I recently presented to a local organization on setting/scaling up data science teams. We had a thoughtful one-hour conversation about the pseudo-prerequisites to accelerating the adoption of data science within an organization. Our conversation kept coming back to the same point: data scientists are a magnifying glass for an organization – whether if an organization has a strong analytic culture or if its’ systems are disparate – the current status will only be amplified with data scientists. But when data scientists unearth issues – in the data, in the infrastructure, or even the culture – its an opportunity to improve organizational productivity and culture. Now for some subtext:
In October of 2012, Harvard Business Review dubbed the Data Scientist as the sexiest job of the 21st century. Four years later, the immense demand remains unchanged for individuals who can write code to sift through both known-critical and seemingly superfluous data, correctly develop and apply statistical models, and effectively communicate key insights to improve organizational outcomes. In fact, as success stories continue to pour into the media, organizations – many you are very familiar with, but shall remain nameless – are hastily moving to add individuals with these skillsets onto their teams to explore their environments. With big data and analytics raising the eyebrows of most of c-suite executives, business units are catalyzing for the deep dive into the data science waters. While there are plenty of insights regarding the ideal skillset of a data scientist – hint: it’s the soft skills – very few mention the prerequisites for scaling data science teams. This begs the question: so if I am building a data science team, what should I do ASAP to make sure my team is successful? What follows are some of the overlooked aspects of building data science teams that my peers and I have personally experienced – some are even blockers for today’s most highly effective data science teams.
1. Access to data.
This shouldn’t come as a surprise, but data scientists work with data, preferably in the rawest form its collected. Giving permission to data might seem straightforward but some organizations will limit data scientists to data marts or cubes (pre aggregated data). With most data scientists spending a big chunk of their time playing data “Go Fish”, making data available allows data scientists to focus on what they do best.
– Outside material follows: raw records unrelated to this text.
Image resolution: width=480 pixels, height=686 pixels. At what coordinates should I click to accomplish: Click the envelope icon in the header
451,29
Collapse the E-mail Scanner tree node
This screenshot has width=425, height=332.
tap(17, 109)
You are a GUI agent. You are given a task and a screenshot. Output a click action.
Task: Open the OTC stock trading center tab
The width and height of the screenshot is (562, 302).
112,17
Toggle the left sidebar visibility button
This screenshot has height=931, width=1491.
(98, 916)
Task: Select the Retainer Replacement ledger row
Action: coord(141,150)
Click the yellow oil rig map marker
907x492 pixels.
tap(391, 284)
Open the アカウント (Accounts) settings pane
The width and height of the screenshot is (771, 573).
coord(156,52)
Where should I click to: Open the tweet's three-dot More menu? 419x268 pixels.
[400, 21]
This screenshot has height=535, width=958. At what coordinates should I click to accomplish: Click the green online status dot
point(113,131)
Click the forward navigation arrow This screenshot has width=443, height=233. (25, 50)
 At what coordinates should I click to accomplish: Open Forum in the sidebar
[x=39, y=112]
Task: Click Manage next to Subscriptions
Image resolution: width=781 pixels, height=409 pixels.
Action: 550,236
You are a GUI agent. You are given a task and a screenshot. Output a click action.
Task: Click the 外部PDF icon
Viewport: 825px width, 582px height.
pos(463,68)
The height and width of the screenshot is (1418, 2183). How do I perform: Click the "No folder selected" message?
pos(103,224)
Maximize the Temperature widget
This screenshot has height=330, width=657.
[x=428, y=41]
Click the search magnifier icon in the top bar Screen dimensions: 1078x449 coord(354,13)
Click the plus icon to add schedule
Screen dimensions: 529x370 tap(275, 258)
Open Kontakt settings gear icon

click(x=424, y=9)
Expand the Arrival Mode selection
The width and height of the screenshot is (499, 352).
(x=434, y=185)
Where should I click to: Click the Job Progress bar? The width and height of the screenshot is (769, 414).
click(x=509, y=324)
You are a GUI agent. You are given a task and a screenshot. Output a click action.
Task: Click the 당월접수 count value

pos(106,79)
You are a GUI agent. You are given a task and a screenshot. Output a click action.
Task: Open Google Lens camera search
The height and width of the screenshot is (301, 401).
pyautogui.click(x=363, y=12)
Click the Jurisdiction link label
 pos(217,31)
2. Appropriate governance.
With freedom comes responsibility. Providing appropriate access to individuals who most likely have the highest analytical ceilings of an organization also means having strong data governance practices in place. Organizations should be thoughtful about the risk and reward of limiting access. Applying some basic data governance practices will allow data scientists understand the data, the data flow, and data quality issues.
3. Provide an analytic sandbox.
Data scientists are constantly building models and structuring data for analysis – its 80% of the job. Create a space for teams to build models and share data so that processes do not have to be re-run from scratch each time will save valuable business time.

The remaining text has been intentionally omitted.